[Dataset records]
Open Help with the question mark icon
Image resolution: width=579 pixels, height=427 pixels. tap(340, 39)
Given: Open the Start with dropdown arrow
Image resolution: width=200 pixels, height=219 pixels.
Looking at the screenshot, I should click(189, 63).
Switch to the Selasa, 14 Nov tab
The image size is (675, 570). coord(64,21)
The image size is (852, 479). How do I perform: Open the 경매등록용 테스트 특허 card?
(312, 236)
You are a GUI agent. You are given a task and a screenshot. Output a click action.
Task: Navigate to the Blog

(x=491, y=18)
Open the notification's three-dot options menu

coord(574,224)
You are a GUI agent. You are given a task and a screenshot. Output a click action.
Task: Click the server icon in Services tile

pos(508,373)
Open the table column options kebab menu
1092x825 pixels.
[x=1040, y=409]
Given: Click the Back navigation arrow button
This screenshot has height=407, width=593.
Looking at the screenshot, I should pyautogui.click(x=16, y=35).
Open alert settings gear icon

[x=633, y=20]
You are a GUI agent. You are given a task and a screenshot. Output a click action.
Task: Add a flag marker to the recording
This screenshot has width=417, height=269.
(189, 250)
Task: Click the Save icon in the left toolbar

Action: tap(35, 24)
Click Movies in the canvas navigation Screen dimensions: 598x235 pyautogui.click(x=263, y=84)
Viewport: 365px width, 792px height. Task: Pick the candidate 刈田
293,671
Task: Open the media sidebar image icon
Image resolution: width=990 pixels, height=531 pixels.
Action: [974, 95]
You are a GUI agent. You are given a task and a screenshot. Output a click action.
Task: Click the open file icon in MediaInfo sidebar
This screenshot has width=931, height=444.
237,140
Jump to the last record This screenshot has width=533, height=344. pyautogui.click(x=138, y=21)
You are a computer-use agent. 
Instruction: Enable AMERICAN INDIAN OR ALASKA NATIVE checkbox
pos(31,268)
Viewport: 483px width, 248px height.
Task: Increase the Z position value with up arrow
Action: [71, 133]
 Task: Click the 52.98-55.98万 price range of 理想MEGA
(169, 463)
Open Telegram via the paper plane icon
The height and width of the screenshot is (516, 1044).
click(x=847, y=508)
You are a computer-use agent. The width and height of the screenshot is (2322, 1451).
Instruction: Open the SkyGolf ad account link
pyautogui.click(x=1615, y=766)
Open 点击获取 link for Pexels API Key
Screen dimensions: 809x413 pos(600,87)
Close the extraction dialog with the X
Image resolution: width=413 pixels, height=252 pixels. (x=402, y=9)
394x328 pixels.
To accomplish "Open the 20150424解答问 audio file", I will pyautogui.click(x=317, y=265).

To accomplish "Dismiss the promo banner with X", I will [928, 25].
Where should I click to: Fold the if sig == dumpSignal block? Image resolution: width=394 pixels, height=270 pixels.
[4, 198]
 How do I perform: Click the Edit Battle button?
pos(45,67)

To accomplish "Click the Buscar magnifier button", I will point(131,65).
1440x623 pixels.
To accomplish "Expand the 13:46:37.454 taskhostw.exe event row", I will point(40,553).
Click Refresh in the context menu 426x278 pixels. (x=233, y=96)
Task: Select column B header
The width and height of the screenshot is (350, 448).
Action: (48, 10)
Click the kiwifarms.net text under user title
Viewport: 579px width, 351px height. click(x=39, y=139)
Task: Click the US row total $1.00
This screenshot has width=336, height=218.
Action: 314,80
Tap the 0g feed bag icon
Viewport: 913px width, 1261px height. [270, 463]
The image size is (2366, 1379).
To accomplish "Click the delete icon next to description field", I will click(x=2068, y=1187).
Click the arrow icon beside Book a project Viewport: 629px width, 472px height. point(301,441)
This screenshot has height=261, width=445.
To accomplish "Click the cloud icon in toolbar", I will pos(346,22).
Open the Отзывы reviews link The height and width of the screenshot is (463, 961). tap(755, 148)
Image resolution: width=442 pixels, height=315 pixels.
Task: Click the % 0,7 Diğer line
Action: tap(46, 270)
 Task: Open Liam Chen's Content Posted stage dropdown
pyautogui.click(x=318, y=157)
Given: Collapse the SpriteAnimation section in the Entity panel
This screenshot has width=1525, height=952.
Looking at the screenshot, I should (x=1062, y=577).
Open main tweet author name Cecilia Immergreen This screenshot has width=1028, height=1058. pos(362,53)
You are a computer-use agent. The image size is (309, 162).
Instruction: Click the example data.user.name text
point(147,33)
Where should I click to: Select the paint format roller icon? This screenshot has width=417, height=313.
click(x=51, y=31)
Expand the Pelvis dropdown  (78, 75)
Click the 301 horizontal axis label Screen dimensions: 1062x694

EXERCISE PROMPT >> Copy every one of the lines above without altering a single character.

CORRECT OUTPUT >>
Open Help with the question mark icon
Image resolution: width=579 pixels, height=427 pixels. tap(340, 39)
Given: Open the Start with dropdown arrow
Image resolution: width=200 pixels, height=219 pixels.
Looking at the screenshot, I should click(189, 63).
Switch to the Selasa, 14 Nov tab
The image size is (675, 570). coord(64,21)
The image size is (852, 479). How do I perform: Open the 경매등록용 테스트 특허 card?
(312, 236)
You are a GUI agent. You are given a task and a screenshot. Output a click action.
Task: Navigate to the Blog

(x=491, y=18)
Open the notification's three-dot options menu

coord(574,224)
You are a GUI agent. You are given a task and a screenshot. Output a click action.
Task: Click the server icon in Services tile

pos(508,373)
Open the table column options kebab menu
1092x825 pixels.
[x=1040, y=409]
Given: Click the Back navigation arrow button
This screenshot has height=407, width=593.
Looking at the screenshot, I should pyautogui.click(x=16, y=35).
Open alert settings gear icon

[x=633, y=20]
You are a GUI agent. You are given a task and a screenshot. Output a click action.
Task: Add a flag marker to the recording
This screenshot has width=417, height=269.
(189, 250)
Task: Click the Save icon in the left toolbar

Action: tap(35, 24)
Click Movies in the canvas navigation Screen dimensions: 598x235 pyautogui.click(x=263, y=84)
Viewport: 365px width, 792px height. Task: Pick the candidate 刈田
293,671
Task: Open the media sidebar image icon
Image resolution: width=990 pixels, height=531 pixels.
Action: [974, 95]
You are a GUI agent. You are given a task and a screenshot. Output a click action.
Task: Click the open file icon in MediaInfo sidebar
This screenshot has width=931, height=444.
237,140
Jump to the last record This screenshot has width=533, height=344. pyautogui.click(x=138, y=21)
You are a computer-use agent. 
Instruction: Enable AMERICAN INDIAN OR ALASKA NATIVE checkbox
pos(31,268)
Viewport: 483px width, 248px height.
Task: Increase the Z position value with up arrow
Action: [71, 133]
 Task: Click the 52.98-55.98万 price range of 理想MEGA
(169, 463)
Open Telegram via the paper plane icon
The height and width of the screenshot is (516, 1044).
click(x=847, y=508)
You are a computer-use agent. The width and height of the screenshot is (2322, 1451).
Instruction: Open the SkyGolf ad account link
pyautogui.click(x=1615, y=766)
Open 点击获取 link for Pexels API Key
Screen dimensions: 809x413 pos(600,87)
Close the extraction dialog with the X
Image resolution: width=413 pixels, height=252 pixels. (x=402, y=9)
394x328 pixels.
To accomplish "Open the 20150424解答问 audio file", I will pyautogui.click(x=317, y=265).

To accomplish "Dismiss the promo banner with X", I will [928, 25].
Where should I click to: Fold the if sig == dumpSignal block? Image resolution: width=394 pixels, height=270 pixels.
[4, 198]
 How do I perform: Click the Edit Battle button?
pos(45,67)

To accomplish "Click the Buscar magnifier button", I will point(131,65).
1440x623 pixels.
To accomplish "Expand the 13:46:37.454 taskhostw.exe event row", I will point(40,553).
Click Refresh in the context menu 426x278 pixels. (x=233, y=96)
Task: Select column B header
The width and height of the screenshot is (350, 448).
Action: (48, 10)
Click the kiwifarms.net text under user title
Viewport: 579px width, 351px height. click(x=39, y=139)
Task: Click the US row total $1.00
This screenshot has width=336, height=218.
Action: 314,80
Tap the 0g feed bag icon
Viewport: 913px width, 1261px height. [270, 463]
The image size is (2366, 1379).
To accomplish "Click the delete icon next to description field", I will click(x=2068, y=1187).
Click the arrow icon beside Book a project Viewport: 629px width, 472px height. point(301,441)
This screenshot has height=261, width=445.
To accomplish "Click the cloud icon in toolbar", I will pos(346,22).
Open the Отзывы reviews link The height and width of the screenshot is (463, 961). tap(755, 148)
Image resolution: width=442 pixels, height=315 pixels.
Task: Click the % 0,7 Diğer line
Action: tap(46, 270)
 Task: Open Liam Chen's Content Posted stage dropdown
pyautogui.click(x=318, y=157)
Given: Collapse the SpriteAnimation section in the Entity panel
This screenshot has width=1525, height=952.
Looking at the screenshot, I should (x=1062, y=577).
Open main tweet author name Cecilia Immergreen This screenshot has width=1028, height=1058. pos(362,53)
You are a computer-use agent. The image size is (309, 162).
Instruction: Click the example data.user.name text
point(147,33)
Where should I click to: Select the paint format roller icon? This screenshot has width=417, height=313.
click(x=51, y=31)
Expand the Pelvis dropdown  (78, 75)
Click the 301 horizontal axis label Screen dimensions: 1062x694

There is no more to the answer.